I'm really trying to understand this from a mathematical viewpoint. After all, numbers are numbers, the chirality or handedness depends on how one interprets it.
Say I've three basis vectors x (1, 0, 0), y (0, 1, 0) and z (0, 0, 1). The same basis vectors would be seen differently by the two systems but the numbers remain the same.

When we do a cross product of x and y we'd get z in both systems, again the numbers of the result are the same, it's just the interpretation of the observer.
Then why do I see questions about handedness all the time? Is there a place where a game developer needs to differentiate and work in converting between the two really? Eric Haines in a related article uses the term "right-handed data". What does this really mean, aren't they all numbers? Why would they force a coordinate system on the user? Also do APIs like GL or DX force a system at some point? I've read somewhere that, in OpenGL the camera is always at origin looking at -Z direction, while it's the opposite in DirectX.

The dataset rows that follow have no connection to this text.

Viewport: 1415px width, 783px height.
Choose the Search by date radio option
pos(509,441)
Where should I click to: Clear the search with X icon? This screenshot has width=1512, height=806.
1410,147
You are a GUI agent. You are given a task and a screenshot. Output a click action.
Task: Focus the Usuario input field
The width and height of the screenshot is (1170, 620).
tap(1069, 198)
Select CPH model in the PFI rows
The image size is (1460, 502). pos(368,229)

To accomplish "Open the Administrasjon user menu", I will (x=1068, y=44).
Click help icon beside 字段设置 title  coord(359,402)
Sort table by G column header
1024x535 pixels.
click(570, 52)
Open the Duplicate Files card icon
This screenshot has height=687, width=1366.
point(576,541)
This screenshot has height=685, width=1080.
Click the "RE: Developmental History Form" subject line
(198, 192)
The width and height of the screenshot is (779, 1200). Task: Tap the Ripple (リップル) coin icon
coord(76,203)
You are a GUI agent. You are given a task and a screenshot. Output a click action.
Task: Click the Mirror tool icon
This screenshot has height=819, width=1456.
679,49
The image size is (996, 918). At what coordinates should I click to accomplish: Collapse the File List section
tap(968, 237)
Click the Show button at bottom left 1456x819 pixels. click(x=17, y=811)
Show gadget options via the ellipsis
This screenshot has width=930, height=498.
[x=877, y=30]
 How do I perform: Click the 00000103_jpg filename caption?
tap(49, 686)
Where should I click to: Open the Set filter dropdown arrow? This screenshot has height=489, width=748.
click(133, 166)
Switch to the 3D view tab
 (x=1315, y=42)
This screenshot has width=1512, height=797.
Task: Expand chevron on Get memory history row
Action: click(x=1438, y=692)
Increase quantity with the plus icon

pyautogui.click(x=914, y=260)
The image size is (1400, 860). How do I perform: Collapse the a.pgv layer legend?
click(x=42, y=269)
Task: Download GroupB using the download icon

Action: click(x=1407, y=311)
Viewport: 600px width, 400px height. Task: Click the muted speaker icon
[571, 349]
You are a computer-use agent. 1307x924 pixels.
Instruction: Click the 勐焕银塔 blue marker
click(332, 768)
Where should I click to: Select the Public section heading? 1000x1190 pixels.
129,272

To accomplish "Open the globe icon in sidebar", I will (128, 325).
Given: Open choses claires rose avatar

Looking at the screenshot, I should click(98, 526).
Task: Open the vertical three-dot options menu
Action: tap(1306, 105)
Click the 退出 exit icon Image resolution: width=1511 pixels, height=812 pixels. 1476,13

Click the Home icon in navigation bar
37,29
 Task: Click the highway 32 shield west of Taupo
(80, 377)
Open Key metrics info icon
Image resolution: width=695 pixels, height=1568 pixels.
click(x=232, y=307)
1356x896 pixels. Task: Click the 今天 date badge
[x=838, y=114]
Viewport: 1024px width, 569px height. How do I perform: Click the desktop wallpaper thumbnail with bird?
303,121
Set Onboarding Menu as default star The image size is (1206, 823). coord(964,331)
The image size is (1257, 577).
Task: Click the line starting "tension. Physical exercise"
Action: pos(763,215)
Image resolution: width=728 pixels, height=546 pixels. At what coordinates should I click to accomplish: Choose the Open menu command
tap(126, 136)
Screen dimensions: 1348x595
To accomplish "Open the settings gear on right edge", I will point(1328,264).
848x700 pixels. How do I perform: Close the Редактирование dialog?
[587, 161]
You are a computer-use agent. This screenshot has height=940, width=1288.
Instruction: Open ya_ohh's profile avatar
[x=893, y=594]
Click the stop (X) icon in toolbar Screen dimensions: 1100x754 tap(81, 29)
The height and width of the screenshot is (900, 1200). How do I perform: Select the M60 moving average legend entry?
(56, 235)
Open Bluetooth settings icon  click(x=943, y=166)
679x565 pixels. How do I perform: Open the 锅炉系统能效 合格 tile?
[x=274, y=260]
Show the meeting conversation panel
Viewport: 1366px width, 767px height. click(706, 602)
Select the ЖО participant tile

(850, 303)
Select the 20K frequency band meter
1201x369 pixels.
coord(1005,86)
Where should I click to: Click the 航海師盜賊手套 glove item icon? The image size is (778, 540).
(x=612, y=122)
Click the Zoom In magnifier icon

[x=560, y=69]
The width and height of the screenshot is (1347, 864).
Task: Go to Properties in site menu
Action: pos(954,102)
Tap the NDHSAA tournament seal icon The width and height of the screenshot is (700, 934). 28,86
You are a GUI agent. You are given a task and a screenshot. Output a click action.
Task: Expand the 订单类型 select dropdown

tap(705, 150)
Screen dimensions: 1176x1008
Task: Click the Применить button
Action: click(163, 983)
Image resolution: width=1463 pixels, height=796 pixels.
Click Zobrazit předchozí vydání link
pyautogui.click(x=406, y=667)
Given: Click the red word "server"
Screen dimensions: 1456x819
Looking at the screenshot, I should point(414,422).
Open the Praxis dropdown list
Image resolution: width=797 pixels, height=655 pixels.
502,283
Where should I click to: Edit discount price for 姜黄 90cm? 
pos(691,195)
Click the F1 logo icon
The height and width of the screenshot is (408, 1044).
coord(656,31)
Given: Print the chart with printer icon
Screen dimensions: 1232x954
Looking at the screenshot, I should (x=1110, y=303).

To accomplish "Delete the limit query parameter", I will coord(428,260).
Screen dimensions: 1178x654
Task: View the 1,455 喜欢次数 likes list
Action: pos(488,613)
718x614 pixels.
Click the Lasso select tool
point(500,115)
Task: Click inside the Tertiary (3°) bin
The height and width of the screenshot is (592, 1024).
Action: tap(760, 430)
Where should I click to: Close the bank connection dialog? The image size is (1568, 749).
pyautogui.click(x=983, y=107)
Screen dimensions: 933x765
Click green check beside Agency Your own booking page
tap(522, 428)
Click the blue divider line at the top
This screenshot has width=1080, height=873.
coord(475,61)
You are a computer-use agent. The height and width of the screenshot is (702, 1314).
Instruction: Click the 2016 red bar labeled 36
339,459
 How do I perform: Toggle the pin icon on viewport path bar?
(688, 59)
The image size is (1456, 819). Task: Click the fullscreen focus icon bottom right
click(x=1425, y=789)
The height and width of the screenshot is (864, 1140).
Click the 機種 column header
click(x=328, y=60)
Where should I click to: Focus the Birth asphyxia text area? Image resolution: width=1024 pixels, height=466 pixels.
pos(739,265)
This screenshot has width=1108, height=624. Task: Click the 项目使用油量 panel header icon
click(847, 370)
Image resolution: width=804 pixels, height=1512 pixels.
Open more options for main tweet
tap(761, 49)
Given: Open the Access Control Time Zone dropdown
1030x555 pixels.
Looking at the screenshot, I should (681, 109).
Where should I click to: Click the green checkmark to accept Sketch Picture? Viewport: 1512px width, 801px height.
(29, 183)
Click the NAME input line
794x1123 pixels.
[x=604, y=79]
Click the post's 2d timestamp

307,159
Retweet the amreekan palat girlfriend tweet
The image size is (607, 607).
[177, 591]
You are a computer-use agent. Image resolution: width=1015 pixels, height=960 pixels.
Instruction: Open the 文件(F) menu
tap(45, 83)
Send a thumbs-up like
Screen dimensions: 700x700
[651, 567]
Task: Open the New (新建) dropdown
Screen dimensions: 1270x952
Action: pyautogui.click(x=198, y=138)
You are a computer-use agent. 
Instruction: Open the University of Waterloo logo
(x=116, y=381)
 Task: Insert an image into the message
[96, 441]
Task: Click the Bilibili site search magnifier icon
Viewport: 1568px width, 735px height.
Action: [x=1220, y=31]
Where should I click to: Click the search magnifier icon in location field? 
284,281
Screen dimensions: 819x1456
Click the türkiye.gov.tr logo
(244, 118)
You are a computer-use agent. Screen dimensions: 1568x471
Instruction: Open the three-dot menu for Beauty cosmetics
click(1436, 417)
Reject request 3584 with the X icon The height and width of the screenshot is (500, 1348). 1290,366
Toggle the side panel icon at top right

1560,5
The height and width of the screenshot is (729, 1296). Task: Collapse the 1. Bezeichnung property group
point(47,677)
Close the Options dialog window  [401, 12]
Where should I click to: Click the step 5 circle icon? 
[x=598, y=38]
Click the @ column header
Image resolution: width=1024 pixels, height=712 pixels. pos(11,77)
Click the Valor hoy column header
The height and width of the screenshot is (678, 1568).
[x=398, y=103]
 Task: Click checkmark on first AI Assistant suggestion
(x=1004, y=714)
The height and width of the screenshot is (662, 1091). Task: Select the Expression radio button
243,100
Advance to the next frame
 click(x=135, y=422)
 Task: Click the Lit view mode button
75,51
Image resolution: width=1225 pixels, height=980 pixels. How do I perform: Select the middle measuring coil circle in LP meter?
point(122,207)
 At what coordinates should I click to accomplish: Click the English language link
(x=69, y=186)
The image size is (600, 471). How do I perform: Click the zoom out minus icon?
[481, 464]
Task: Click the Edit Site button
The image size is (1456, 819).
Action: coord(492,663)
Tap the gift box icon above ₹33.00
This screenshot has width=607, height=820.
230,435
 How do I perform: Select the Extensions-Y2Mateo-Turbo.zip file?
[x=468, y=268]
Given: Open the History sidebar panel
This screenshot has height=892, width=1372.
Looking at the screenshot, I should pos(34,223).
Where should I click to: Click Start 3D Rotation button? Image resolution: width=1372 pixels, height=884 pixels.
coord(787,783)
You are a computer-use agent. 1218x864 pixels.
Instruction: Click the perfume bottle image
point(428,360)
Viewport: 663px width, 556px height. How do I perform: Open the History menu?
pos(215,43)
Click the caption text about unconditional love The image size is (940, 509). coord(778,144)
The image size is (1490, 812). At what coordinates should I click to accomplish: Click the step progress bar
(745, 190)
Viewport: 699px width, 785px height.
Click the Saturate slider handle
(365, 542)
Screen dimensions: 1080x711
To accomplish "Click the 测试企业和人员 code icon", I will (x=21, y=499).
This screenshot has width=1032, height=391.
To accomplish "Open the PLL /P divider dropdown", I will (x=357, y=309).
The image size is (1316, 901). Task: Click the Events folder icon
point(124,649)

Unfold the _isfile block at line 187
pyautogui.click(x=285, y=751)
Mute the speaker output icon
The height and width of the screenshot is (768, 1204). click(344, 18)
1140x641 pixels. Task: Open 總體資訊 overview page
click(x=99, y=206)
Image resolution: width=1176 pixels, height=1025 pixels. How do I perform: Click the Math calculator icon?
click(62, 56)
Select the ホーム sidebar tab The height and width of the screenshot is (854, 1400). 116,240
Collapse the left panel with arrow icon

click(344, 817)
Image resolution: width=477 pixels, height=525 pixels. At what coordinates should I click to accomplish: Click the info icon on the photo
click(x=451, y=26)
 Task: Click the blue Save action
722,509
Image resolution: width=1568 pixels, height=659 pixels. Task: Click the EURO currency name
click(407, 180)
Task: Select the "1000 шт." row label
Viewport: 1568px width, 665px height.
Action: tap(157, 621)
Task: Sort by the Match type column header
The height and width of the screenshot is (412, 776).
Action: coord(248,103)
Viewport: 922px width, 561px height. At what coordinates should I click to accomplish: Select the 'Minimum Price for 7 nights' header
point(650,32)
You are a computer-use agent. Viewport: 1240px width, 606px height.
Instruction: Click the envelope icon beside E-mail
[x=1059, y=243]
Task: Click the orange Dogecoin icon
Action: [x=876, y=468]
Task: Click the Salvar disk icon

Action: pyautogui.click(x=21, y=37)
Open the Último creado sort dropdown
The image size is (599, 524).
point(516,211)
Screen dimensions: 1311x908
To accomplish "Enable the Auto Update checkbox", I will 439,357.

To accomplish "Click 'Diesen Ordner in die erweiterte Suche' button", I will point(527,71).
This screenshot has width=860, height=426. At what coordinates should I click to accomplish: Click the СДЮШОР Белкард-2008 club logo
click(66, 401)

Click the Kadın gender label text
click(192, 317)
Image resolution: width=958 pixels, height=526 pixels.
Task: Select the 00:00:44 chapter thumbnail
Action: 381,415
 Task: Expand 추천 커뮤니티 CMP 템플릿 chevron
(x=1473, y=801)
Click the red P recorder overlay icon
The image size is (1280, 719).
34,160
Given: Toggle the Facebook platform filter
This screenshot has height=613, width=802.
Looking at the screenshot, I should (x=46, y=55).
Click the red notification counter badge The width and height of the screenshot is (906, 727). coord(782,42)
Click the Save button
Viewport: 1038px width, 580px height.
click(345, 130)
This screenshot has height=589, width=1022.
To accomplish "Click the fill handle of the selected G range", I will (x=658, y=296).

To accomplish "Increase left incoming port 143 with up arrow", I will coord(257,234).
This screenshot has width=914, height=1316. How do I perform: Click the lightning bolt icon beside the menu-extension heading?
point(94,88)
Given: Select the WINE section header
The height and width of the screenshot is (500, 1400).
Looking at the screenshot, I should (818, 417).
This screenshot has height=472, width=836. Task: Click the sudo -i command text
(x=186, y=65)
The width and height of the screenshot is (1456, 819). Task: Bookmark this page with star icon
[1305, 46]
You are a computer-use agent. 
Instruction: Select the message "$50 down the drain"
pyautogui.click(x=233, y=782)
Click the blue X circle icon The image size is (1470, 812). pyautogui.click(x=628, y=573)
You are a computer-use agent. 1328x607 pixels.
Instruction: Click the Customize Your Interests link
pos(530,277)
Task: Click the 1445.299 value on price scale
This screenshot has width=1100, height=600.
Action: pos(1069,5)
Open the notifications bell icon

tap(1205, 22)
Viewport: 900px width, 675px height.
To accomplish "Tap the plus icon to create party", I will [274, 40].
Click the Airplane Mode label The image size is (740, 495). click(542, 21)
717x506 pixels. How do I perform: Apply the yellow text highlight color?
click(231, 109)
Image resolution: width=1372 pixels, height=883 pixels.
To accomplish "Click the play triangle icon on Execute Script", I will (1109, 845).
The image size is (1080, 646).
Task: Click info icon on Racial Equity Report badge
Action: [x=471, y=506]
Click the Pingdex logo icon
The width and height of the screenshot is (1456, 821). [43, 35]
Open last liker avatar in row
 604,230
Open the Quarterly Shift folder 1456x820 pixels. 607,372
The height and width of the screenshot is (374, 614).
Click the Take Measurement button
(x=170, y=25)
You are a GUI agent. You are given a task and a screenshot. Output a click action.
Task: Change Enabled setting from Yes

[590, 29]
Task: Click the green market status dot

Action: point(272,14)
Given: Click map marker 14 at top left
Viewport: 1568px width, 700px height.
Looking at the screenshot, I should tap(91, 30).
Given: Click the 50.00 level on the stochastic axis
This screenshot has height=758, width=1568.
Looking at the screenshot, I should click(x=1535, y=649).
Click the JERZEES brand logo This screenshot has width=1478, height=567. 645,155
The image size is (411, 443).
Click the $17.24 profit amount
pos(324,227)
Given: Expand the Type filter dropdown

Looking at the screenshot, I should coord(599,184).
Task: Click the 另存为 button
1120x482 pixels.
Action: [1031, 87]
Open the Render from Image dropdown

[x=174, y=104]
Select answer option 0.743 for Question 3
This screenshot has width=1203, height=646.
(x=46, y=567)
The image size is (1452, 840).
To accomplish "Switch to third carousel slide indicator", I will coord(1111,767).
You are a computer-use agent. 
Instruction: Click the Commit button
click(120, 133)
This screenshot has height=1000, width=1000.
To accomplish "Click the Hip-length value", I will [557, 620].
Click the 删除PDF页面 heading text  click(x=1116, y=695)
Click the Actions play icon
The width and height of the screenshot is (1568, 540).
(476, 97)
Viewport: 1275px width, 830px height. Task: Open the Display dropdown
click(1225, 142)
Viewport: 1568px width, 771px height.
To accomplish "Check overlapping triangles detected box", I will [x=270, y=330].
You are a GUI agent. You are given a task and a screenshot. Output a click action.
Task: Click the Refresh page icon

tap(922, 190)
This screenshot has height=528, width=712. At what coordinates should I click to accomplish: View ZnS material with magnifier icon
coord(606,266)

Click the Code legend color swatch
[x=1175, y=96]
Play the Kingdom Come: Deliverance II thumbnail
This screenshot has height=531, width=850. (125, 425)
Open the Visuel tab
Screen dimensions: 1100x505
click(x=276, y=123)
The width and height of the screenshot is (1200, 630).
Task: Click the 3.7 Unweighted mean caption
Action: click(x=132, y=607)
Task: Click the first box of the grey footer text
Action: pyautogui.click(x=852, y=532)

It'd be great if someone can list out where this convention really makes a difference and why.
EDIT: I think can explain it more explicitly since many seem to misunderstand the question (sorry, I'm not a native speaker of this tongue). Why do people talk about converting an asset for handedness? Say a triangle with coords (0, 0, 0), (0, 1, 0) and (1, 0, 0) would mean the same in both systems mathematically, where is the handedness here?